Missing methods to easily access reset_state and states within keras.Model

mergian commented 1 year ago

System information.

TensorFlow version (you are using): 2.11.0 Are you willing to contribute it (Yes/No) : yes

Describe the feature and the current behavior/state.

Stateful RNN layers have the method layer.reset_state() and the states themselves can be fetched through layer.states. However, when I have a model consisting of many RNN layers, mixed with other layers, it becomes tedious to loop through all layers and reset them manually. So state-of-the-art is something like:

for l in model.layers:
    if hasattr(l, 'reset_state'):
        l.reset_state()

This becomes really combersome, when you use bidirectional RNNs, because then you need to also check if the layer has l.forward_layer and l.backward_layer and also reset the states in them.

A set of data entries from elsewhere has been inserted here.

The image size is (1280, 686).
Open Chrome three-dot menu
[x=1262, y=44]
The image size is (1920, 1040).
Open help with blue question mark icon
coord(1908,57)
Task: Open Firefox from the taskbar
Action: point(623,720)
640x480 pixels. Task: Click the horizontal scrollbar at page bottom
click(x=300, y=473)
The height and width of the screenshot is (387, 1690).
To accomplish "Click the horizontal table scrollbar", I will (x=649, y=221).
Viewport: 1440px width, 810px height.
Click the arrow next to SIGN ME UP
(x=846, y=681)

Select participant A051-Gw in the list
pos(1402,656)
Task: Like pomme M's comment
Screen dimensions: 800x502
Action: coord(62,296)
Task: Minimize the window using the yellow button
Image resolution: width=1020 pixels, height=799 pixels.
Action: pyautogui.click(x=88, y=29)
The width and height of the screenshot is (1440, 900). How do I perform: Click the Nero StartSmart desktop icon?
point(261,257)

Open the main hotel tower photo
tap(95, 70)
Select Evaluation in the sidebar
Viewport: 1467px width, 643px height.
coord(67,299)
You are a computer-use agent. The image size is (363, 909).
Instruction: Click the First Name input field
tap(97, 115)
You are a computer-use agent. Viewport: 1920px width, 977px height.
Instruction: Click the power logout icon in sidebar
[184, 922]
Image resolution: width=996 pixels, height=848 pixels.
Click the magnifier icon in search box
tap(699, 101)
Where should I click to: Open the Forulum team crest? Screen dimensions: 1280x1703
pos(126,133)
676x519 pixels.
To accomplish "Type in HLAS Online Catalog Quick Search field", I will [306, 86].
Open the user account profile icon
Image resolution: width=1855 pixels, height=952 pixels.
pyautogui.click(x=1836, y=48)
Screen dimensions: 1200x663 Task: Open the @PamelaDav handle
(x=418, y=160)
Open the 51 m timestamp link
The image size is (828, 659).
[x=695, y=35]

Therefore my proposal is to add reset_state, get_states and set_states to keras.Model. The last two work similar to get_weights() and set_weights(). Possible implementation could be:

def reset_state(self):
    def reset_state(l):
        if hasattr(l, 'reset_state'):
            l.reset_state()
        if hasattr(l, 'forward_layer'):
            reset_state(l.forward_layer)
        if hasattr(l, 'backward_layer'):
            reset_state(l.backward_layer)

    for l in self.layers:
        reset_state(l)

def get_states(self):
    states = []
    def get_states(l):
        if hasattr(l, 'states'):
            lst += l.states
        if hasattr(l, 'forward_layer'):
            get_states(l.forward_layer)
        if hasattr(l, 'backward_layer'):
            get_states(l.backward_layer)

    for l in self.layers:
        get_states(l)

    return states

def set_states(self, states):
    it = iter(states)
    def set_states(l):
        if hasattr(l, 'states'):
            for s in l.states:
                s.assign(next(it))
        if hasattr(l, 'forward_layer'):
            set_states(l.forward_layer)
        if hasattr(l, 'backward_layer'):
            set_states(l.backward_layer)

    for l in self.layers:
        set_states(l)

Will this change the current api? How? Yes, it adds the methods reset_state, get_states and set_states to class keras.Model, so people don't need to loop through the Keras data structures.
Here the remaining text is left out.